* _Passage_:
BEGIN
United States District Court, D. Colorado
MIONIX, LLC, a Nevada limited liability company; and MIONIX CORPORATION, a Delaware corporation, Plaintiffs,
ACS TECHNOLOGY aka Mionix CO.; SAFE-pHix, LLC, a Wyoming limited liability company; and WALTER LARRY L'HOTTA, an individual, Defendants.
FINDINGS, CONCLUSIONS, ORDER OF JUDGMENT
Brooke Jackson United States District Judge.
case was tried to the Court June 4-6, 2018. The parties
subsequently submitted post-trial briefs, which the Court has
considered. For the reasons set forth in this order, the
Court generally resolves the issues in favor of the
plaintiffs and awards disgorgement of profits in the amount
of $31, 678.65 plus reasonable
attorney's fees, costs, and injunctive relief.
END
* _Data_:
BEGIN
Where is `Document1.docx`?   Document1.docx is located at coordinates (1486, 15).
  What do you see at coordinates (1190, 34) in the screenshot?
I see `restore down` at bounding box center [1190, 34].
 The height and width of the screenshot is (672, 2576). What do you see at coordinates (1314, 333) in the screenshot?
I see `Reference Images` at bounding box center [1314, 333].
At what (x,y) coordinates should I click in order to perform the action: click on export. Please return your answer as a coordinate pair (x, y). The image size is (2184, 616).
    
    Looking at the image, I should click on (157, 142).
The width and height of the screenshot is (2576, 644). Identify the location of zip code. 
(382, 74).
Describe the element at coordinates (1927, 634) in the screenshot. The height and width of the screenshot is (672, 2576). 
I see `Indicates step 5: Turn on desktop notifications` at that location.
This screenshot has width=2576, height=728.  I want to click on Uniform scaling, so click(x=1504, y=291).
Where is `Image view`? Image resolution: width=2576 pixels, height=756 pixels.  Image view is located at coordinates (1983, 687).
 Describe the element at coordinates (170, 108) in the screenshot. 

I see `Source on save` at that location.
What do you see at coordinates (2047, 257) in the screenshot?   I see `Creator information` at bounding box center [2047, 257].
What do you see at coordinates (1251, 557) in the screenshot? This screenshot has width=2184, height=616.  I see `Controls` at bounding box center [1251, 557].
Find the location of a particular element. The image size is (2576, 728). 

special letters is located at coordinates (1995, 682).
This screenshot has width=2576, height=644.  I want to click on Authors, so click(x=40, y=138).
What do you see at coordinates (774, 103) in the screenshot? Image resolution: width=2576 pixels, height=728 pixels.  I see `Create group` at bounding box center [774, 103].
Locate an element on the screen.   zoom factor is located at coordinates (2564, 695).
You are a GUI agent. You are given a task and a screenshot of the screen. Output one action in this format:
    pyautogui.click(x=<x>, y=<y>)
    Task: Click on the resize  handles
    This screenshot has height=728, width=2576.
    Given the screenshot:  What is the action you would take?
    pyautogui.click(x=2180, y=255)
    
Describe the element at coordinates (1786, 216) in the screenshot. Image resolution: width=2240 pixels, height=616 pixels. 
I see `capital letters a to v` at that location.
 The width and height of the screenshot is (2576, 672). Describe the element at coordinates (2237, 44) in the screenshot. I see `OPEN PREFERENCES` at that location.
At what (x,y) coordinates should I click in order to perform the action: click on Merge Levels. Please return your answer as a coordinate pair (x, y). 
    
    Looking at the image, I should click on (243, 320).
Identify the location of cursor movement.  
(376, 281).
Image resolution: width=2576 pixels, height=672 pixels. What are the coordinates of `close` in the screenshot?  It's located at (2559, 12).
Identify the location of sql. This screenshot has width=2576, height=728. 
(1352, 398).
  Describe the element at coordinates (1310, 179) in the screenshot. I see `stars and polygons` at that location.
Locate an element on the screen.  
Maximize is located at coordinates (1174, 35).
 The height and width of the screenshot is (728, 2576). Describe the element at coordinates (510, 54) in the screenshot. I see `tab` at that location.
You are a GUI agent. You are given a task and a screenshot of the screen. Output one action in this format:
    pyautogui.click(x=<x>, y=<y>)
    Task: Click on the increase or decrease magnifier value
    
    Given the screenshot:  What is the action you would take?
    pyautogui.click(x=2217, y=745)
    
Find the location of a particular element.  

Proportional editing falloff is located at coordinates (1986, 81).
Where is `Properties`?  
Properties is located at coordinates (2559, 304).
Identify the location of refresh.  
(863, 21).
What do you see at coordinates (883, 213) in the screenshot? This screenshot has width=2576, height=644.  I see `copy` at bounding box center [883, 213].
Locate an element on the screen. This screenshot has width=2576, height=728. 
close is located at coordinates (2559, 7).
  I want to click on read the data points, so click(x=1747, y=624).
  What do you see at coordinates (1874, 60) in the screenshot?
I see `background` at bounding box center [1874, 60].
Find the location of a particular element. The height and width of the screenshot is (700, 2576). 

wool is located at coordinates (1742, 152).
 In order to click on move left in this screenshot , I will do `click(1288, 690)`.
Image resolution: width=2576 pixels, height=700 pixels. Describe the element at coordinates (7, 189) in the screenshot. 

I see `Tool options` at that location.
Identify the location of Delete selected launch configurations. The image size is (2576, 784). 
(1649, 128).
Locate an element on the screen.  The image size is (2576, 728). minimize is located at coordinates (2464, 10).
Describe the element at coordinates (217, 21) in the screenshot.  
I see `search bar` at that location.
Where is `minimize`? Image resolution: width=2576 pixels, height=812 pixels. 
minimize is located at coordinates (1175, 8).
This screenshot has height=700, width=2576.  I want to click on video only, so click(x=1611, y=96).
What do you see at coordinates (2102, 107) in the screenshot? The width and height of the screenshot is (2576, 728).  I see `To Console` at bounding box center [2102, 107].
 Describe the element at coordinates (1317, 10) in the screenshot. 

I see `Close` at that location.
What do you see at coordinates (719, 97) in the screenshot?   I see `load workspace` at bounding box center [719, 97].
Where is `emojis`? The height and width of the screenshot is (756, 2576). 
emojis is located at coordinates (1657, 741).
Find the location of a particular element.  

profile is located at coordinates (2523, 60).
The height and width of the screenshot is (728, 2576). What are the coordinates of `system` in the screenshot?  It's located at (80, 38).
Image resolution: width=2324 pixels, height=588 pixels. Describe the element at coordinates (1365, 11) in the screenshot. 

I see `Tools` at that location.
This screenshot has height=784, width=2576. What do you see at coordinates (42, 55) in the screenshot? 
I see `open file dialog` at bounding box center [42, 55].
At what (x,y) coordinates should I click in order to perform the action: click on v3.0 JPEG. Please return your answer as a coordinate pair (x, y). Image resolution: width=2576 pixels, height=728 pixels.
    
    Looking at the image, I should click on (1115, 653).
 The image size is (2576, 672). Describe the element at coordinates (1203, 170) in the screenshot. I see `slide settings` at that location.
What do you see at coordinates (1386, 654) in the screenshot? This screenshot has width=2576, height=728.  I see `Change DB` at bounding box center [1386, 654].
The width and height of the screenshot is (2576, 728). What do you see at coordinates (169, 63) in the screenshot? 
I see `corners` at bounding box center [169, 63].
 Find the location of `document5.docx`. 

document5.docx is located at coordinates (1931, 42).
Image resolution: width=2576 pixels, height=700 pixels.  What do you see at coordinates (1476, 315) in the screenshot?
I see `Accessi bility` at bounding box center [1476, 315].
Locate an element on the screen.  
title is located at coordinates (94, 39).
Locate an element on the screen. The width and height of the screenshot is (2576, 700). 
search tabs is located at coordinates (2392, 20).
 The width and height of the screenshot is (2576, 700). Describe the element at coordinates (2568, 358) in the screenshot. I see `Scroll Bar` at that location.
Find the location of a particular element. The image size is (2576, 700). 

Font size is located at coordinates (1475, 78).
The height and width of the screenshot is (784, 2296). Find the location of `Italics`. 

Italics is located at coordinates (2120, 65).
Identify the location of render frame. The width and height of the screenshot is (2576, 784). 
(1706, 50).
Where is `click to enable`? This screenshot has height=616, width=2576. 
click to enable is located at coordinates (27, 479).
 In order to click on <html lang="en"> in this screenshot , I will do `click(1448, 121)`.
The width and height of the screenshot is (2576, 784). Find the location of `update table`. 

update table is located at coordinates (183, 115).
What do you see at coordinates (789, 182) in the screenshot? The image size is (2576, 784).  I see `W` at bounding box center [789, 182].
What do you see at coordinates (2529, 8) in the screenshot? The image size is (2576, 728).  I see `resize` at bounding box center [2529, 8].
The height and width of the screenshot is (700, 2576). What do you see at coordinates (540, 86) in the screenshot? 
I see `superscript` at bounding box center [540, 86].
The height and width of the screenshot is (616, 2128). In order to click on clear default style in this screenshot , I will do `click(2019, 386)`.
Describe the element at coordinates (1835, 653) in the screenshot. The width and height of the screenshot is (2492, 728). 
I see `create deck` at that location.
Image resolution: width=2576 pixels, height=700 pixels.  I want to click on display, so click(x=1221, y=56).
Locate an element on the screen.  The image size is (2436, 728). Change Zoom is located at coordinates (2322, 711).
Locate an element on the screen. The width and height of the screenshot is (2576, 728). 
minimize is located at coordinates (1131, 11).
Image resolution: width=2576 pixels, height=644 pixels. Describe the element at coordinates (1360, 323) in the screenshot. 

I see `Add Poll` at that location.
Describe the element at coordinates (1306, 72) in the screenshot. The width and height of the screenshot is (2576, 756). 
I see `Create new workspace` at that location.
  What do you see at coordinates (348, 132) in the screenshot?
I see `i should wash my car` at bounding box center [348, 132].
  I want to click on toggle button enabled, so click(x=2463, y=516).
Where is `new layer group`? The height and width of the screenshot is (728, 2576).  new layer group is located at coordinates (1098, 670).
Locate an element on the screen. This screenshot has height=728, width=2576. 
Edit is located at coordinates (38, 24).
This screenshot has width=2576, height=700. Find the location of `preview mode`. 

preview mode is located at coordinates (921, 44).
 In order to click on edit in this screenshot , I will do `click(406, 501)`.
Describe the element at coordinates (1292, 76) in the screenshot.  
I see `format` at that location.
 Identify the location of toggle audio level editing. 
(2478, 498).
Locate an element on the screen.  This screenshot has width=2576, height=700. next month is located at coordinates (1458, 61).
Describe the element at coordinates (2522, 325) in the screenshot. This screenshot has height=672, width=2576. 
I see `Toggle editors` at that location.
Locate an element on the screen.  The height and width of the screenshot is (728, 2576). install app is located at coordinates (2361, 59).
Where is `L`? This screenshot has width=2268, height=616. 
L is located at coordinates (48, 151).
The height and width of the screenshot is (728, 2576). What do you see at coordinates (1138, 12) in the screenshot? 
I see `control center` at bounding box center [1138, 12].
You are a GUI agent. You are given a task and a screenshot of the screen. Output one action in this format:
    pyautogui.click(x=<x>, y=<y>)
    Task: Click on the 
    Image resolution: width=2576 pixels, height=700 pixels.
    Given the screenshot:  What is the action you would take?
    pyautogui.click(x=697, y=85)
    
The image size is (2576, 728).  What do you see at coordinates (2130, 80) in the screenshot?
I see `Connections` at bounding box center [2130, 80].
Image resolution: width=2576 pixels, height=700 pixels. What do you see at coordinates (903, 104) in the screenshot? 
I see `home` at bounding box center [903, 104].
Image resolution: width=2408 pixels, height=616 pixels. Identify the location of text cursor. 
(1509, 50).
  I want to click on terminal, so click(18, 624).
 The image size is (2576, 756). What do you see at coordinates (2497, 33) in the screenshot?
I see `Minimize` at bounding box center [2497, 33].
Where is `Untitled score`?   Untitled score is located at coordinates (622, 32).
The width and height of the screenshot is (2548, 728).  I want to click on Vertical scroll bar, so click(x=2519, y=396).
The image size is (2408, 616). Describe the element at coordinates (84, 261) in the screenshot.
END
* _Complete the following_:
1. From the court order above, extract the text between "United States District Court, D." and "an individual, Defendants.", inclusive.
2. List every party named as a plaintiff or defendant in the court order above.

* _The results_:
1.
United States District Court, D. Colorado
MIONIX, LLC, a Nevada limited liability company; and MIONIX CORPORATION, a Delaware corporation, Plaintiffs,
ACS TECHNOLOGY aka Mionix CO.; SAFE-pHix, LLC, a Wyoming limited liability company; and WALTER LARRY L'HOTTA, an individual, Defendants.

2.
- MIONIX, LLC (plaintiff)
- MIONIX CORPORATION (plaintiff)
- ACS TECHNOLOGY aka Mionix CO. (defendant)
- SAFE-pHix, LLC (defendant)
- WALTER LARRY L'HOTTA (defendant)